Set exercise: Can you reproduce the material below word for word, from its very first line down through the line containing "Action: pos(207,116)"? Leave the pictures out of your answer.

Item coordinate data
--- begin ---

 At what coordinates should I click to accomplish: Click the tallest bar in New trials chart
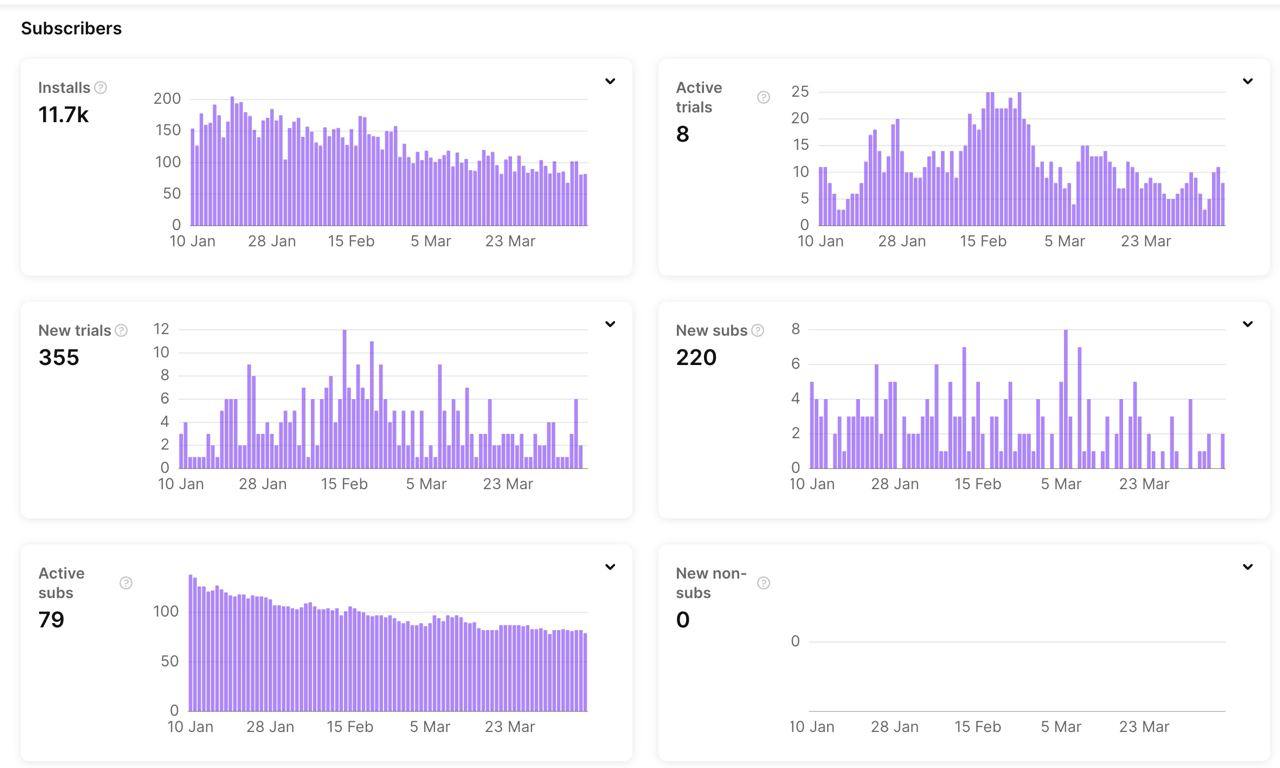344,400
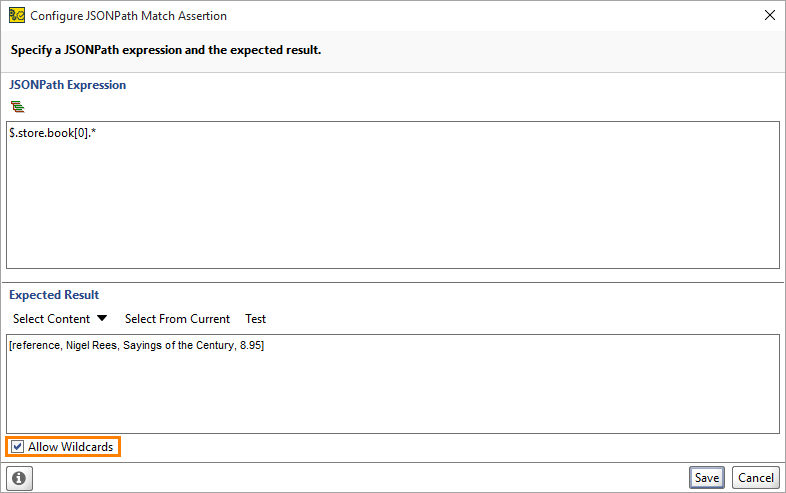Click the expected result text starting with [reference
Viewport: 786px width, 493px height.
pos(136,346)
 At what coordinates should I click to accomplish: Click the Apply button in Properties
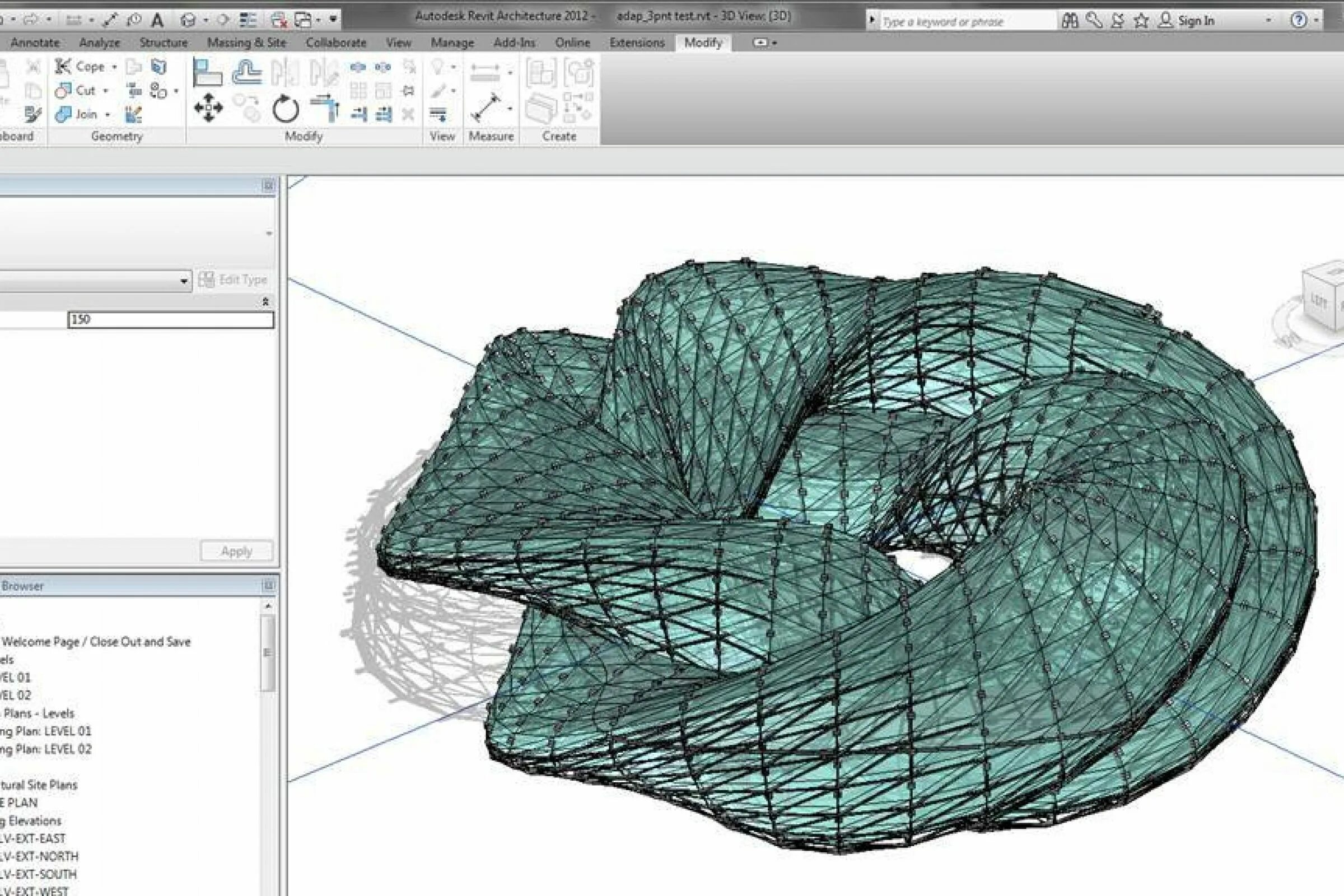point(236,552)
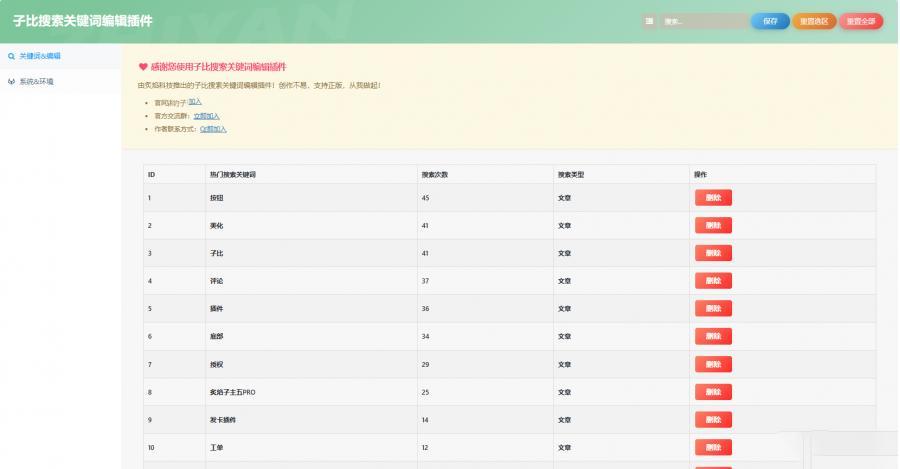The height and width of the screenshot is (469, 900).
Task: Click the 官方交流群 立即加入 link
Action: pos(207,116)
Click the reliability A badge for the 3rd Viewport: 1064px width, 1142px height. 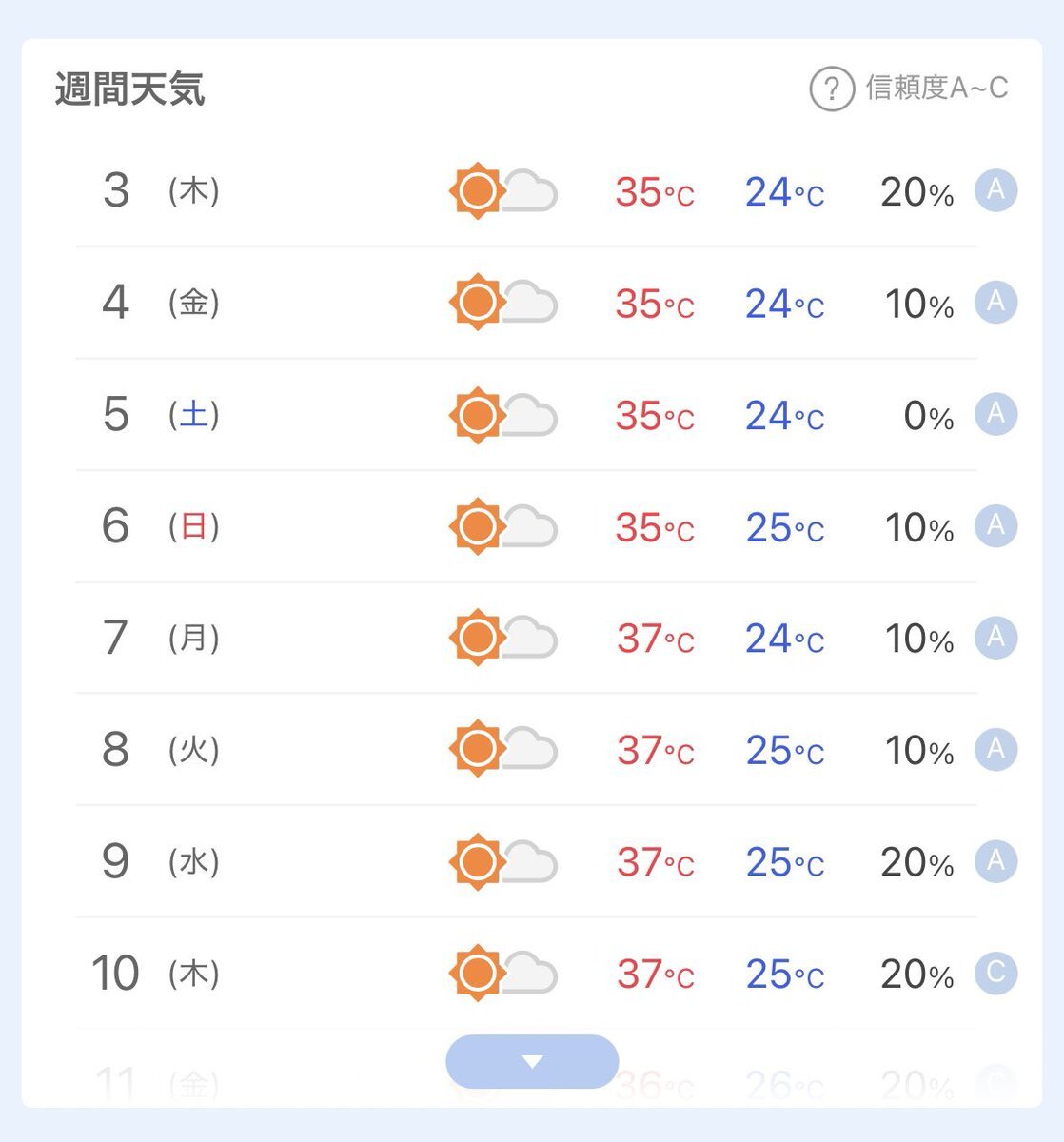[996, 190]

--- end ---

Expected output:
 At what coordinates should I click to accomplish: Click the tallest bar in New trials chart
344,400
Click the expected result text starting with [reference
Viewport: 786px width, 493px height.
pos(136,346)
 At what coordinates should I click to accomplish: Click the Apply button in Properties
point(236,552)
The height and width of the screenshot is (469, 900).
Task: Click the 官方交流群 立即加入 link
Action: pos(207,116)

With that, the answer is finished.